*STORED RECORDS*:

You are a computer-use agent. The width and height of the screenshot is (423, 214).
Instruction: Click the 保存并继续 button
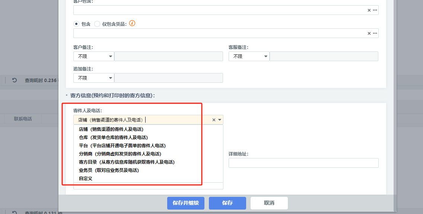(x=186, y=203)
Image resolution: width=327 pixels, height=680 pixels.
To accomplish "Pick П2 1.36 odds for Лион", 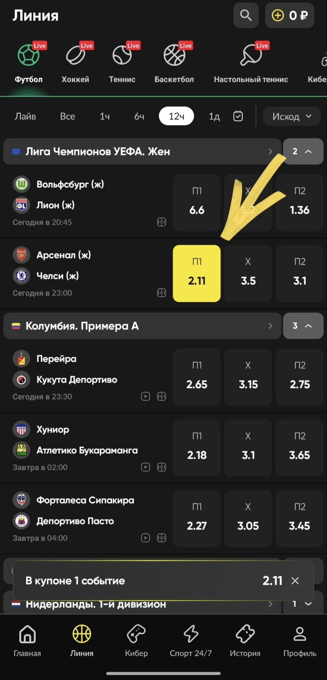I will pos(299,203).
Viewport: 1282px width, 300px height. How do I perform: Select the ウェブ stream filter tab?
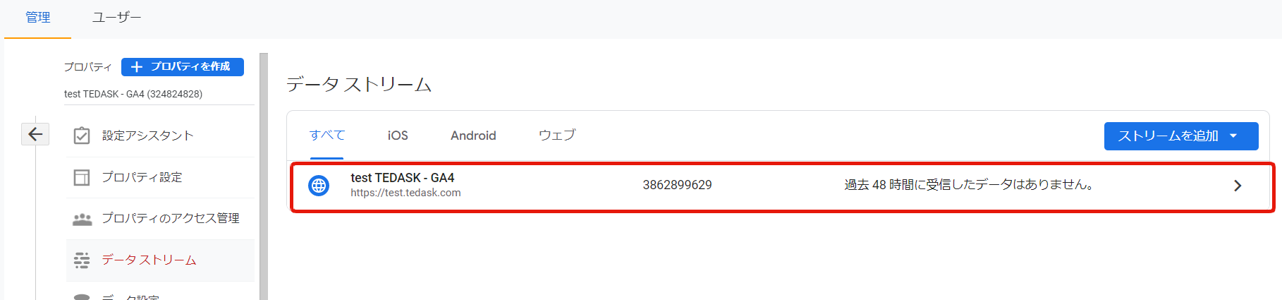557,136

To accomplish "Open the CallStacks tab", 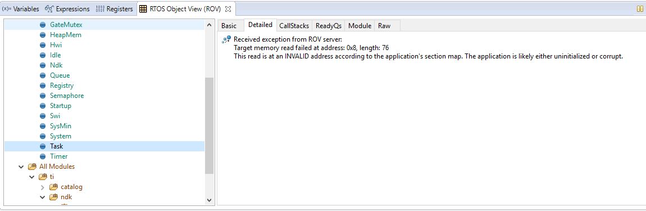I will [294, 25].
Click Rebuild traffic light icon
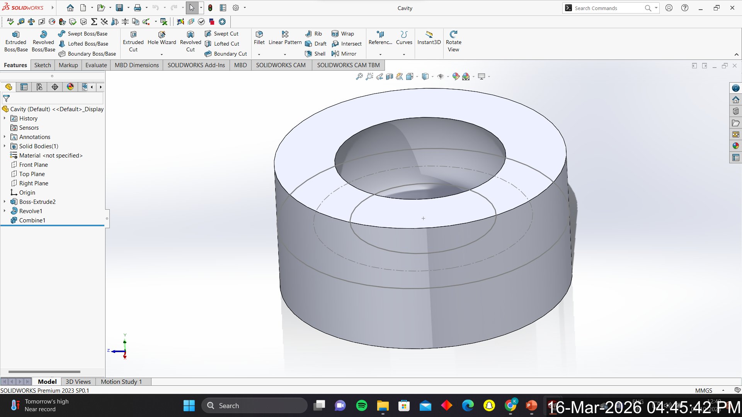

*EXERCISE OBJECTIVE*: How many lines of the material above contain the word "width"? Reply with the number alone.

*SOLUTION FOR THIS TASK*: 3